• **Description of the task**
Type out every line below exactly as it reads.

-- Opening Marker --

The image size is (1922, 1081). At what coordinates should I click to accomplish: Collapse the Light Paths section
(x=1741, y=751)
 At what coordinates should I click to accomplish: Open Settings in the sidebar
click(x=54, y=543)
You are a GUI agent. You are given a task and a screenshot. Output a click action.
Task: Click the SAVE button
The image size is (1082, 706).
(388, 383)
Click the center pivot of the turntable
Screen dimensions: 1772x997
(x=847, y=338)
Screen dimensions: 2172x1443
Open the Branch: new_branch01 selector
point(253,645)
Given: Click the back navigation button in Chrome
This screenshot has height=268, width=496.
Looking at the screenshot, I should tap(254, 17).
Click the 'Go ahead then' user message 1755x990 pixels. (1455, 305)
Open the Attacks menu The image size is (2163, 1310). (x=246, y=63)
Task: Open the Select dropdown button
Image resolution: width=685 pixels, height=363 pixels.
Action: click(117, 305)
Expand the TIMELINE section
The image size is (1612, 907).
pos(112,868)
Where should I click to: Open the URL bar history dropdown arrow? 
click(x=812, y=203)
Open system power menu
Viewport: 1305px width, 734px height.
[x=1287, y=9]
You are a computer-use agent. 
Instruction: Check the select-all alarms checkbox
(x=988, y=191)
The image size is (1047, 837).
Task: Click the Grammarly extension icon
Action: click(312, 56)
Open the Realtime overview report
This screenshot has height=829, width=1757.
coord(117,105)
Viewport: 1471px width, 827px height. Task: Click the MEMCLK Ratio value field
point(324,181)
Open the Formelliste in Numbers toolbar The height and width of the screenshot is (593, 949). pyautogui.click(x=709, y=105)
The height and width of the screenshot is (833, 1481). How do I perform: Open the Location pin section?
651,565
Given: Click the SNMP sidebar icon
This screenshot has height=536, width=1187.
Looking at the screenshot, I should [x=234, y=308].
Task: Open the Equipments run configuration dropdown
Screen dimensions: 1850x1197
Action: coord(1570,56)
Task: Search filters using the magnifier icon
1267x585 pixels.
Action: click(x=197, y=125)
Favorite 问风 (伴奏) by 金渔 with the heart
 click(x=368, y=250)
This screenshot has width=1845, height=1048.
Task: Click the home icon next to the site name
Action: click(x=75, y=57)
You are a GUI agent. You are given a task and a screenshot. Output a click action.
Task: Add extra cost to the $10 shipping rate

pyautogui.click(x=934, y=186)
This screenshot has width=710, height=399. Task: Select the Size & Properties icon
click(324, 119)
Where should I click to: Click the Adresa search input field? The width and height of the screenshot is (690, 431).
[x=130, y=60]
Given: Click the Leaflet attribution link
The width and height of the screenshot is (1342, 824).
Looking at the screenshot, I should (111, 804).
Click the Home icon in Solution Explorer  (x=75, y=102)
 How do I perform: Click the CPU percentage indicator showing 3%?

-- Closing Marker --

• **Solution for this task**
The image size is (1922, 1081). At what coordinates should I click to accomplish: Collapse the Light Paths section
(x=1741, y=751)
 At what coordinates should I click to accomplish: Open Settings in the sidebar
click(x=54, y=543)
You are a GUI agent. You are given a task and a screenshot. Output a click action.
Task: Click the SAVE button
The image size is (1082, 706).
(388, 383)
Click the center pivot of the turntable
Screen dimensions: 1772x997
(x=847, y=338)
Screen dimensions: 2172x1443
Open the Branch: new_branch01 selector
point(253,645)
Given: Click the back navigation button in Chrome
This screenshot has height=268, width=496.
Looking at the screenshot, I should tap(254, 17).
Click the 'Go ahead then' user message 1755x990 pixels. (1455, 305)
Open the Attacks menu The image size is (2163, 1310). (x=246, y=63)
Task: Open the Select dropdown button
Image resolution: width=685 pixels, height=363 pixels.
Action: click(117, 305)
Expand the TIMELINE section
The image size is (1612, 907).
pos(112,868)
Where should I click to: Open the URL bar history dropdown arrow? 
click(x=812, y=203)
Open system power menu
Viewport: 1305px width, 734px height.
[x=1287, y=9]
You are a computer-use agent. 
Instruction: Check the select-all alarms checkbox
(x=988, y=191)
The image size is (1047, 837).
Task: Click the Grammarly extension icon
Action: click(312, 56)
Open the Realtime overview report
This screenshot has height=829, width=1757.
coord(117,105)
Viewport: 1471px width, 827px height. Task: Click the MEMCLK Ratio value field
point(324,181)
Open the Formelliste in Numbers toolbar The height and width of the screenshot is (593, 949). pyautogui.click(x=709, y=105)
The height and width of the screenshot is (833, 1481). How do I perform: Open the Location pin section?
651,565
Given: Click the SNMP sidebar icon
This screenshot has height=536, width=1187.
Looking at the screenshot, I should [x=234, y=308].
Task: Open the Equipments run configuration dropdown
Screen dimensions: 1850x1197
Action: coord(1570,56)
Task: Search filters using the magnifier icon
1267x585 pixels.
Action: click(x=197, y=125)
Favorite 问风 (伴奏) by 金渔 with the heart
 click(x=368, y=250)
This screenshot has width=1845, height=1048.
Task: Click the home icon next to the site name
Action: click(x=75, y=57)
You are a GUI agent. You are given a task and a screenshot. Output a click action.
Task: Add extra cost to the $10 shipping rate

pyautogui.click(x=934, y=186)
This screenshot has width=710, height=399. Task: Select the Size & Properties icon
click(324, 119)
Where should I click to: Click the Adresa search input field? The width and height of the screenshot is (690, 431).
[x=130, y=60]
Given: Click the Leaflet attribution link
The width and height of the screenshot is (1342, 824).
Looking at the screenshot, I should (111, 804).
Click the Home icon in Solution Explorer  (x=75, y=102)
 How do I perform: Click the CPU percentage indicator showing 3%?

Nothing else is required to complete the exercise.